Extract provided
▼
No. 44, Docket 92-1089.United States Court of Appeals, Second Circuit.Argued September 16, 1992.
Decided December 10, 1992.
Herbert G. Ogden, Jr., Harlow Liccardi Crawford, P.C., Rutland, VT, for defendant-appellant.
William B. Darrow, Asst. u.S. Atty., D. of VT, Burlington, VT (Charles A. Caruso, U.S. Atty. for the D. of VT, David V. Kirby, Chief, Crim. Div., D. of VT, on the brief), for appellee.
Appeal from the United States District Court for the District of Vermont.
Before: MINER, ALTIMARI and WALKER, Circuit Judges.
▲
Task instructions
Pick up the Second Circuit appeal text above after the line naming the three-judge panel and write the opinion's next part.

Raw data
▼
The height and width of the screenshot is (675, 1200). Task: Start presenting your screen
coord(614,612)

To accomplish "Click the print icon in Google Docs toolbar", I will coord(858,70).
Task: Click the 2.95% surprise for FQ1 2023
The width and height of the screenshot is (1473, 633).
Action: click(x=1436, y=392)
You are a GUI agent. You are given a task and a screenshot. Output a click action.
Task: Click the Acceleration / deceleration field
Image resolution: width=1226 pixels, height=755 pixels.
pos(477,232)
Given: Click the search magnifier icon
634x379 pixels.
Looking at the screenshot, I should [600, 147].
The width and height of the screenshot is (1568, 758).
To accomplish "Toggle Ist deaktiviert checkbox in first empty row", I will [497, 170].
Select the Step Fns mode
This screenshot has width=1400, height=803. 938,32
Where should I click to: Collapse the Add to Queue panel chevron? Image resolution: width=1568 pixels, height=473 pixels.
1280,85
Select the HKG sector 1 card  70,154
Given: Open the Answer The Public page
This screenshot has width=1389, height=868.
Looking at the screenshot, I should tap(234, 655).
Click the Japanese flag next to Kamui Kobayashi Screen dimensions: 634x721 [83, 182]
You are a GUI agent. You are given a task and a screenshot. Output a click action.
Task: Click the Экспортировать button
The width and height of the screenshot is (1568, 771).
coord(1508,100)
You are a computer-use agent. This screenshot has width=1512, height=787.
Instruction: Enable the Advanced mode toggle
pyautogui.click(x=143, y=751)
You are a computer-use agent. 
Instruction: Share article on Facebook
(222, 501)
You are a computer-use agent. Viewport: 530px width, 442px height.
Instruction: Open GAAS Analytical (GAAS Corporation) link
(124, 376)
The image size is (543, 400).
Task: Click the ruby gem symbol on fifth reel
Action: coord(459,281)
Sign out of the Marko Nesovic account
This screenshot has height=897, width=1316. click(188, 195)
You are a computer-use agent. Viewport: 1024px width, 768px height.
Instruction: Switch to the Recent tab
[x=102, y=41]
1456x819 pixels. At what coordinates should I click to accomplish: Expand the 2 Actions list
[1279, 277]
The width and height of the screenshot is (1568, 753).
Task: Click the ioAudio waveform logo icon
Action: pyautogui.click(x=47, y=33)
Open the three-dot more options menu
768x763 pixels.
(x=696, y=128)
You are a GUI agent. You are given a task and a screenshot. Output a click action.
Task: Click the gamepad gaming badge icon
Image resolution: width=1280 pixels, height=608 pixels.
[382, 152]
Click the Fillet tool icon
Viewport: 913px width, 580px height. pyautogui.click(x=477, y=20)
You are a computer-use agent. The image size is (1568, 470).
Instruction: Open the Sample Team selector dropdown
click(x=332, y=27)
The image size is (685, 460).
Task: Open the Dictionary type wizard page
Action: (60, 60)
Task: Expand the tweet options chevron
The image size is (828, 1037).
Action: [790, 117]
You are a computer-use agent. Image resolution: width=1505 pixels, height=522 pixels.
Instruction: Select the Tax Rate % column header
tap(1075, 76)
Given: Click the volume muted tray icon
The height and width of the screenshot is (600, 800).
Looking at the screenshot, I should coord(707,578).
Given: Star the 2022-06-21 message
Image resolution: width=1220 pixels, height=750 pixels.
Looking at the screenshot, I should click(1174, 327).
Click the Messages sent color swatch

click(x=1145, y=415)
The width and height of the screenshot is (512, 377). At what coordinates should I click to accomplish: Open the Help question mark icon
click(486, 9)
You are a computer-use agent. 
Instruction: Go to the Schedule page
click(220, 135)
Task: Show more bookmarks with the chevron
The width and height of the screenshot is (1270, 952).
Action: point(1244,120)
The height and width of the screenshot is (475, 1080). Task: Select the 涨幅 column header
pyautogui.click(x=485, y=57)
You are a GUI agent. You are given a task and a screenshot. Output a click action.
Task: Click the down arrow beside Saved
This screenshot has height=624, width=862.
▲
Response
WALKER, Circuit Judge:
 This appeal is from a judgment of the United States District Court for the District of Vermont, Franklin S. Billings, Jr. Judge, that convicted Harry N. Carter of two counts of violating 18 U.S.C. §§ 922(g)(1) and 924(e) and sentenced him to two concurrent 264 month sentences as an Armed Career Criminal under § 4B1.4 of the 1991 Sentencing Guidelines. Carter challenges: (1) the constitutionality of 18 U.S.C. § 922(g)(1), which provides strict punishments for previously convicted felons who possess firearms “in or affecting commerce,” arguing that the statute is unconstitutionally vague and violates the Due Process Clause; (2) the district court’s interpretation of the statute and jury instruction; and (3) the constitutionality of his sentence. We find Carter’s challenges unconvincing and affirm his convictions. However, in light of a recent revision to the Sentencing Guidelines bearing upon Carter’s sentence, we vacate Carter’s sentence and remand for resentencing.
 On February 2, 1989, Carter was arrested for threatening a woman and her 12-year-old daughter with a .380 caliber semiautomatic pistol and a baseball bat. One-and-one-half years later, on August 7, 1990, Carter was arrested again when he was found drunk in a residential area carrying a loaded shotgun.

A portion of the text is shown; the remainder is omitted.